- Passage to read -
— begin —
Sitting in the balcony of New York's Terminal 5 in early May, you could see a line forming below that snaked around the entire building. This wasn't a group of kids waiting to get in to see Tame Impala or At The Drive In—although, based on their appearance, they could easily be mistaken as such. They were in line to meet Hiroshi Tanahashi, Tetsuya Naito, Matt & Nick Jackson, and a fedora-clad Kazuchika "The Rainmaker" Okada, the stars of New Japan Pro Wrestling, the country's biggest professional wrestling company. It was the last night of Ring of Honor's sold out "War of the Worlds," an international tour bringing Japanese stars together with their American counterparts. The tour also marked the latest successful manifestation of a blossoming Trans-Pacific wrestling market: With a crowd of over 3,000 fans, the audience was rabid to connect with their heroes hours before they hit the ring.
Since the dawn of the web, there has been a perceived schism between mainstream professional wrestling fans and the "internet wrestling community" (often dubbed in shorthand as the IWC). While mainstream professional wrestling is generally associated with the SuperStars and Divas anointed by Vince McMahon's World Wrestling Entertainment (WWE), the IWC—an informal community of underground wrestling fans communicating on the internet—scours the globe for alternatives, trading VHS tapes (and, in more recent times, BitTorrent files) depicting everything from barbed-wire strewn hardcore wrestling in the Kentucky's VFW halls to the high-flying luchadores of Tijuana.
The IWC was once a small cult following who knew where to dig for the best footage of wrestlers faux-pummeling the shit out of each other, but the modern age's abundance of options for content distribution means that it's easier than ever to follow the exploits of niche wrestling promotion companies. As a result, the IWC—as well as the wrestling communities it follows—has become a large, vocal contingent publicly acknowledged and adored by Hollywood stars and famous rappers.
— end —
- Actions to take -
1. In the wrestling article, what does the abbreviation IWC stand for?
2. Decide whether each statement agrees with the wrestling article. Answer yes or no for each, and quote the words that decide it.
(a) The Terminal 5 show was the last night of a sold-out tour.
(b) The IWC has traded only VHS tapes.
(c) The people in line were waiting to see Tame Impala.

- Data provided -
— begin —
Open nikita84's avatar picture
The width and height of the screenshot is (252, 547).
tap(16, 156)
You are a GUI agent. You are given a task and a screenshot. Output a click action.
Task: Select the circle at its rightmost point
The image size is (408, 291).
— end —
- Answer list -
1. Internet wrestling community

2.
(a) Yes: "It was the last night of Ring of Honor's sold out "War of the Worlds,""
(b) No: "trading VHS tapes (and, in more recent times, BitTorrent files)"
(c) No: "This wasn't a group of kids waiting to get in to see Tame Impala or At The Drive In"